When source data was stale, the AI generated fluent content about outdated fees and discontinued programmes. It passed every fluency check and failed every accuracy check. We introduced a data freshness gate: no content generated from data older than 90 days without a human review flag. Throughput dropped 15%; trust failures eliminated.
After shipping four AI systems, we developed an internal framework for evaluating the production-readiness of any AI feature before launch. We call it the SHARP checklist:
| Letter | Dimension | The Question We Ask |
|---|---|---|
| S | Safety | What is the worst thing this system can tell a user, and have we tested for it explicitly? |
| H | Handoff | When and how does this system escalate to a human, and is that path clearly designed? |
| A | Accuracy | Do we have an eval suite that measures factual accuracy, not just fluency, on domain-specific test cases? |
| R | Reliability | Have we load-tested at 3x expected peak? Do we have circuit breakers, rate limits, and fallbacks? |
| P | Performance | Is the latency acceptable on the worst-case connection our users are likely to have? |
No AI feature ships at Edvoy without a green on all five dimensions. It has slowed us down slightly and saved us from at least three significant incidents.

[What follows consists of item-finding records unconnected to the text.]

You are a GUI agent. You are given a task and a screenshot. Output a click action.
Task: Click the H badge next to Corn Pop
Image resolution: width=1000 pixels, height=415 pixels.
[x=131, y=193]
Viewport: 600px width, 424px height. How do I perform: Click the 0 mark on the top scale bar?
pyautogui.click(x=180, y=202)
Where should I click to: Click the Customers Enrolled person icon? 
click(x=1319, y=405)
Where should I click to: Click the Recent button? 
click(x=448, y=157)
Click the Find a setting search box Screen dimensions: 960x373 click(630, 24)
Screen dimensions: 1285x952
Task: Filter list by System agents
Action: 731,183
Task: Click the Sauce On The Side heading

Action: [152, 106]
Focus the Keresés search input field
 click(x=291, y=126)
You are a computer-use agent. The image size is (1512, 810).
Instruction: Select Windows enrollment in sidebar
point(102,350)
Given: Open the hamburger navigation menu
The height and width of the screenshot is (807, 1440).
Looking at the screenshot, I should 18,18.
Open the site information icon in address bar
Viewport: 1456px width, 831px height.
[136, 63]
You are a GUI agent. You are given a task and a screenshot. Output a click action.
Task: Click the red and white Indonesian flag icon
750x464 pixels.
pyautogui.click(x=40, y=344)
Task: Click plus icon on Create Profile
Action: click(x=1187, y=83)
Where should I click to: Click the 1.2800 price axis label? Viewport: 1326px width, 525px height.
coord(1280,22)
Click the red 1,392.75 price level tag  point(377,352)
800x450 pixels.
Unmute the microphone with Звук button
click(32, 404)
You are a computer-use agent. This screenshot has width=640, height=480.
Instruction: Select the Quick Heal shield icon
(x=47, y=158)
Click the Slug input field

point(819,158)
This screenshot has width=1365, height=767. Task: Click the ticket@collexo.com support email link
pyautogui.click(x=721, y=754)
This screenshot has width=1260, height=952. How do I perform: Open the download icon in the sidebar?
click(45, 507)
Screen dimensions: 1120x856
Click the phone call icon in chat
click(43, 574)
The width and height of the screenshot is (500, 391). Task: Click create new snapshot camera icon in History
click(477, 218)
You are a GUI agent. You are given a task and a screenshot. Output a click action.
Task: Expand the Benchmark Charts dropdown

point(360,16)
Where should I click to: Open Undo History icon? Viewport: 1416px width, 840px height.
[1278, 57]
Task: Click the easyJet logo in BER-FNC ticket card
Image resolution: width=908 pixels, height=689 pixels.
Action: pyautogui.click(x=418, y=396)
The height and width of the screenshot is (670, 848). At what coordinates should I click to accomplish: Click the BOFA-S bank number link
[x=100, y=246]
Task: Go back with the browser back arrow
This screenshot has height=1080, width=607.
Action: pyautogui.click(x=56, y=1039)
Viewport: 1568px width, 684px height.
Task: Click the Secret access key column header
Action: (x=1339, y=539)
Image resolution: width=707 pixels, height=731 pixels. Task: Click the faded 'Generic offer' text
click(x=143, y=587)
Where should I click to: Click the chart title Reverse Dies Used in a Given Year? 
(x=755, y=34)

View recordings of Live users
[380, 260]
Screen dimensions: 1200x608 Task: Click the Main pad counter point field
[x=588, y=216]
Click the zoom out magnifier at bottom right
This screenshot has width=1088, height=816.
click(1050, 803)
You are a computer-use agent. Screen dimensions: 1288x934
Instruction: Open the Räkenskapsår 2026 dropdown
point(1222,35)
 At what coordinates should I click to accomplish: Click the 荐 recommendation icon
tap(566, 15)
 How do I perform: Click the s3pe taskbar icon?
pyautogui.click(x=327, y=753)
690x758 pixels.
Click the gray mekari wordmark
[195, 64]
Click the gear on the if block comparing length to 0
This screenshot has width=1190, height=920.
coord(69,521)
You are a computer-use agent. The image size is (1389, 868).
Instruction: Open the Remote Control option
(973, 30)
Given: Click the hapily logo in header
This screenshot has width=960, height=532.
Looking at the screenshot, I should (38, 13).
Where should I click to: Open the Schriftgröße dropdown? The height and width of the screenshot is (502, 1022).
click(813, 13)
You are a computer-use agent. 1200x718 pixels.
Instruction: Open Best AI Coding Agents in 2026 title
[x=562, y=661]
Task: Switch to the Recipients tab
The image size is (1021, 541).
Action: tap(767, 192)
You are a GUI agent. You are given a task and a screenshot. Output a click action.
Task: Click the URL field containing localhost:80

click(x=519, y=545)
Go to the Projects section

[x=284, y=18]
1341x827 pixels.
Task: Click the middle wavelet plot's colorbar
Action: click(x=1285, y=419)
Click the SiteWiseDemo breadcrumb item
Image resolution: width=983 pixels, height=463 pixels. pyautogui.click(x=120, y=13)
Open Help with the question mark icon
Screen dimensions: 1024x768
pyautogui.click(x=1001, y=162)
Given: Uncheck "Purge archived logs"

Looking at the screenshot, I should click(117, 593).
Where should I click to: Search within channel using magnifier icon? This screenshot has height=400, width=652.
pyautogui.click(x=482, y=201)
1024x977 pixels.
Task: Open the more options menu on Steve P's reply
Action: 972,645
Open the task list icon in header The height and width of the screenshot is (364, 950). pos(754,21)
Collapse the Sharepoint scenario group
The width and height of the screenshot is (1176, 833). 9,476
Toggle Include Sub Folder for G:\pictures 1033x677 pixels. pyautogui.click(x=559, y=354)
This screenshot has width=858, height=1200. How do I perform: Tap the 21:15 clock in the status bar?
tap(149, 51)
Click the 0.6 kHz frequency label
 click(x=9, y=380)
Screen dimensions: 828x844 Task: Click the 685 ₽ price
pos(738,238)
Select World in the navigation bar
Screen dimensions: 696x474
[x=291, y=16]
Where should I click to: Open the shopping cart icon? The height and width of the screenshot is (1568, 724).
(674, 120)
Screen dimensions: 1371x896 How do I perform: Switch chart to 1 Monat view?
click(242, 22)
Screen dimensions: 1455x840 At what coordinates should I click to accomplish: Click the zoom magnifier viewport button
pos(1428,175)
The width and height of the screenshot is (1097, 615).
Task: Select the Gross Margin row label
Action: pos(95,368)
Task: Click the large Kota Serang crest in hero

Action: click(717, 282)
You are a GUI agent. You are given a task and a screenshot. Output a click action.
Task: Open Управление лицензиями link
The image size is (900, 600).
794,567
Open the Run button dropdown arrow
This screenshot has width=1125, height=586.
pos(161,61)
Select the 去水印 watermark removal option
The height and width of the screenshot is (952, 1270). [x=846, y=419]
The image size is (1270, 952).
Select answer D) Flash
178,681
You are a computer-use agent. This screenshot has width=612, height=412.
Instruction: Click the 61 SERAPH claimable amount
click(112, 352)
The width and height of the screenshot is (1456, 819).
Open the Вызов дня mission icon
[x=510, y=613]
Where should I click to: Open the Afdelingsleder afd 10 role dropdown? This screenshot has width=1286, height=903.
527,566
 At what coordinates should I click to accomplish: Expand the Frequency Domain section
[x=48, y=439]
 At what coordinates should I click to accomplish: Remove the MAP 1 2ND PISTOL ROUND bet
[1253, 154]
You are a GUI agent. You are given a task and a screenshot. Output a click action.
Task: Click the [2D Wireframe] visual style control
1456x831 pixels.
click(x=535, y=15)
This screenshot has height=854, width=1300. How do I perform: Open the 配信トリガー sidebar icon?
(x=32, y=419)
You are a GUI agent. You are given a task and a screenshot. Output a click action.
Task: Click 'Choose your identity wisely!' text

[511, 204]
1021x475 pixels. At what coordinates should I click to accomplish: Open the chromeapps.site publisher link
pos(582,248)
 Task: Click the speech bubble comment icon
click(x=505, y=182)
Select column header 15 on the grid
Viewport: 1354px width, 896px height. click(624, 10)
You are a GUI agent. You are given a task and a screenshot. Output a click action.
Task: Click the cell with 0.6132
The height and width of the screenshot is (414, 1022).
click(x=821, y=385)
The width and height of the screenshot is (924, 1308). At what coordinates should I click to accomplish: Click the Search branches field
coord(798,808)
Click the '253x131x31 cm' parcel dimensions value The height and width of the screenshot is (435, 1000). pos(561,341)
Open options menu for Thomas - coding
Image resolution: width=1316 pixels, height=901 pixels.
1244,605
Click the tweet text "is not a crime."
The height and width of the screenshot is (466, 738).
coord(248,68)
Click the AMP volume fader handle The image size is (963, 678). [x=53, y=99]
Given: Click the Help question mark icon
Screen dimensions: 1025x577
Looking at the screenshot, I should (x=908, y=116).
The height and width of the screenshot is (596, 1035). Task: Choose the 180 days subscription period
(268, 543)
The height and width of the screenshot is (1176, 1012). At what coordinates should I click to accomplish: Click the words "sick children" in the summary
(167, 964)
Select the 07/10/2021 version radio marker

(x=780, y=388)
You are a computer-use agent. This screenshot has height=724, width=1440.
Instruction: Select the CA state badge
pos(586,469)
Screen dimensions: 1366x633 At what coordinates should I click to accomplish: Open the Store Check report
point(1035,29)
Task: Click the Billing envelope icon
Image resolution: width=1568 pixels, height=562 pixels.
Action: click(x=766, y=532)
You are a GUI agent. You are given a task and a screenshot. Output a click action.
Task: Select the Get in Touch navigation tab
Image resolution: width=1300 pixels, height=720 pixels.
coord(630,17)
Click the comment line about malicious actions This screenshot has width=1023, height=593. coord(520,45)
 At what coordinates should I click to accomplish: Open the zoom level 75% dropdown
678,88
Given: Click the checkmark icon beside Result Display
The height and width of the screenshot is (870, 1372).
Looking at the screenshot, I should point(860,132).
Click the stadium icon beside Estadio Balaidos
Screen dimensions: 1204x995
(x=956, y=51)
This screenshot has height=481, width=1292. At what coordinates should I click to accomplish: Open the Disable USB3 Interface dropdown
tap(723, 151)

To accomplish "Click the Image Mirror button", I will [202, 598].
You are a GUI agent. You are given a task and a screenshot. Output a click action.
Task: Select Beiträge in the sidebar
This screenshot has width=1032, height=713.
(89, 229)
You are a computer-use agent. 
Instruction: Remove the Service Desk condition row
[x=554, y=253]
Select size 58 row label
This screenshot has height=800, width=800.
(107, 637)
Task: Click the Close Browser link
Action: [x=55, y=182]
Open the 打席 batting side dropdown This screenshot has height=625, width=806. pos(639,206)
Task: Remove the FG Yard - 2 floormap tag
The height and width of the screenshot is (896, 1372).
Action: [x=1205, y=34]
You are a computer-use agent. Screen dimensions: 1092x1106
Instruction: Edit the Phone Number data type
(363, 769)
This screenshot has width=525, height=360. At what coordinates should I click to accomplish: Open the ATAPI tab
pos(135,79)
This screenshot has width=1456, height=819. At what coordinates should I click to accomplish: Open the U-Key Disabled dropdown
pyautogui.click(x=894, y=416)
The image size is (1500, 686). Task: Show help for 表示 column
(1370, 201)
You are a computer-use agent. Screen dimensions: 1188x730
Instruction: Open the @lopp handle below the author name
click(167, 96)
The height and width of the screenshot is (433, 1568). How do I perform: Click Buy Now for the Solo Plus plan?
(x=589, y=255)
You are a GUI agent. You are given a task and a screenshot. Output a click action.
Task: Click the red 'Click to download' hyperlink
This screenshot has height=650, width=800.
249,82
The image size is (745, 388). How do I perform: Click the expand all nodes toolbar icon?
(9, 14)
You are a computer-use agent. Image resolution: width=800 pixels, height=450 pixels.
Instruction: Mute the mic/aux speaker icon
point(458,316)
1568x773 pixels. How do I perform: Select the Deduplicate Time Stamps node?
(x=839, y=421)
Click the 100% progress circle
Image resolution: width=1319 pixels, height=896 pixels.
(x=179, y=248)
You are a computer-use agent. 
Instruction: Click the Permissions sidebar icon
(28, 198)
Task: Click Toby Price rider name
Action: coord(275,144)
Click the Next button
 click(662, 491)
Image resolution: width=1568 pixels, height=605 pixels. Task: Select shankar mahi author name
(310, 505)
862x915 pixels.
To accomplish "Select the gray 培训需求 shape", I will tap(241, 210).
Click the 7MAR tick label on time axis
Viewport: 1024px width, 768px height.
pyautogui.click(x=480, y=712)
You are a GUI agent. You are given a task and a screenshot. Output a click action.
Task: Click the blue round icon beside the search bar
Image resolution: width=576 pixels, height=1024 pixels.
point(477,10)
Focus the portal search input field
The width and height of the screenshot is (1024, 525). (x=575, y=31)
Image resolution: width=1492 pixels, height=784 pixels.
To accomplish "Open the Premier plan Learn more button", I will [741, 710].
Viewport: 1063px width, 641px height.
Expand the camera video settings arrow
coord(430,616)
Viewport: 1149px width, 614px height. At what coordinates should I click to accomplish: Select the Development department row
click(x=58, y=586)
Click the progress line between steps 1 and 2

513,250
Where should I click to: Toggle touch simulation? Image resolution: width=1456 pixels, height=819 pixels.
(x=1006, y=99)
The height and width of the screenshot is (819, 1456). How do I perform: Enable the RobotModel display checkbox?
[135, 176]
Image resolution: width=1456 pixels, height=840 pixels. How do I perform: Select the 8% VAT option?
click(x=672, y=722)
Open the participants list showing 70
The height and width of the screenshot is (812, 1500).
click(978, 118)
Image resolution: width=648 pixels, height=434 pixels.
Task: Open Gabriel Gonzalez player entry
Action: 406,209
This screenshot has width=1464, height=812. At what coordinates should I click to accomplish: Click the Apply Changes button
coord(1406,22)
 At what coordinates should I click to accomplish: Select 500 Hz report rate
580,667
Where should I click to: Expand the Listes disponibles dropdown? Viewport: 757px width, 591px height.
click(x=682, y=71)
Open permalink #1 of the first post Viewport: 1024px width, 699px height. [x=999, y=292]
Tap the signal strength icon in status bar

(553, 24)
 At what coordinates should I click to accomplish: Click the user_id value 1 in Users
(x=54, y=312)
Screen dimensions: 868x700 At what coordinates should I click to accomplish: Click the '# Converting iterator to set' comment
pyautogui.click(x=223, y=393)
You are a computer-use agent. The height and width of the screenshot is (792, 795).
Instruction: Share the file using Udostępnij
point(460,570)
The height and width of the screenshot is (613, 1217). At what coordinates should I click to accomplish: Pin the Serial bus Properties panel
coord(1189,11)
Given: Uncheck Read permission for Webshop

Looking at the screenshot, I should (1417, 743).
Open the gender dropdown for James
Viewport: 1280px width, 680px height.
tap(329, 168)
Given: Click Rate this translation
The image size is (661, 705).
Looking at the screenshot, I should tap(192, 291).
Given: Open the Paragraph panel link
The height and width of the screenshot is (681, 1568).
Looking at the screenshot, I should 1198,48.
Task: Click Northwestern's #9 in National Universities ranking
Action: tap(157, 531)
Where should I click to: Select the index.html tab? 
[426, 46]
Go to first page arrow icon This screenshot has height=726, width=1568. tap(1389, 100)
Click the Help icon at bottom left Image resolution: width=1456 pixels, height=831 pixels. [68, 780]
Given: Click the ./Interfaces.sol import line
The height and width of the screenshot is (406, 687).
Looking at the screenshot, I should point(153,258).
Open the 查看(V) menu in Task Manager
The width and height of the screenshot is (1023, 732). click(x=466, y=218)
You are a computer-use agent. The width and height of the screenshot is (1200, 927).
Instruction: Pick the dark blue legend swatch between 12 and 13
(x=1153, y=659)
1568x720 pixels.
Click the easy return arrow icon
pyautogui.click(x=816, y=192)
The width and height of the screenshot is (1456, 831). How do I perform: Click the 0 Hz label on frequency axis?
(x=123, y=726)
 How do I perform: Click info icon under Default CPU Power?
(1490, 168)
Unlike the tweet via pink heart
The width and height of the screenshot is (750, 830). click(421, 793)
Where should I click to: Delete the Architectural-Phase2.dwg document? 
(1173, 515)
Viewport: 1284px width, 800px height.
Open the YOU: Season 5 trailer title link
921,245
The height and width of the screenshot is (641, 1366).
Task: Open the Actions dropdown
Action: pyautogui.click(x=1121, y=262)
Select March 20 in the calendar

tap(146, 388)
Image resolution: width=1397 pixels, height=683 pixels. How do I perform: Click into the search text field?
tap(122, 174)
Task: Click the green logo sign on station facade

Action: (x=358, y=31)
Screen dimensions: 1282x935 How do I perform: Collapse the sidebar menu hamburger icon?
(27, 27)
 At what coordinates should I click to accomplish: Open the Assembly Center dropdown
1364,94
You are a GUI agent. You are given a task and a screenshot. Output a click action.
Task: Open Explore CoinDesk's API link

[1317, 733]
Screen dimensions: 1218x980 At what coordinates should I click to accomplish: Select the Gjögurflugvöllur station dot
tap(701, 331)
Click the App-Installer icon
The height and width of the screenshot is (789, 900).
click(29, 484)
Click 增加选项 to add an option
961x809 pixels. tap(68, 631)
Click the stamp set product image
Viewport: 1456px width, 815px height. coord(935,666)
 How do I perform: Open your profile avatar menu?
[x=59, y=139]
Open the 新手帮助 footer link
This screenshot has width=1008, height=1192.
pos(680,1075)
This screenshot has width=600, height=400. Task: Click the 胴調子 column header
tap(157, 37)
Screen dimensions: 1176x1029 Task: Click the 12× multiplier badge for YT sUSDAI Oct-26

All four AI systems are live, stable, and improving. The early failures were expensive in time and credibility. The lessons we extracted from them are now institutional knowledge that makes every subsequent AI build faster and safer.
The gap between AI that works in a demo and AI that works reliably in production is not a technical gap — it is a product discipline gap. The organisations building lasting AI products treat it like any other customer-facing system: rigorous design, eval suites, monitoring, iteration. Production AI is harder than demo AI not because of the technology but because of the accountability. And that accountability is exactly what makes it worth building well.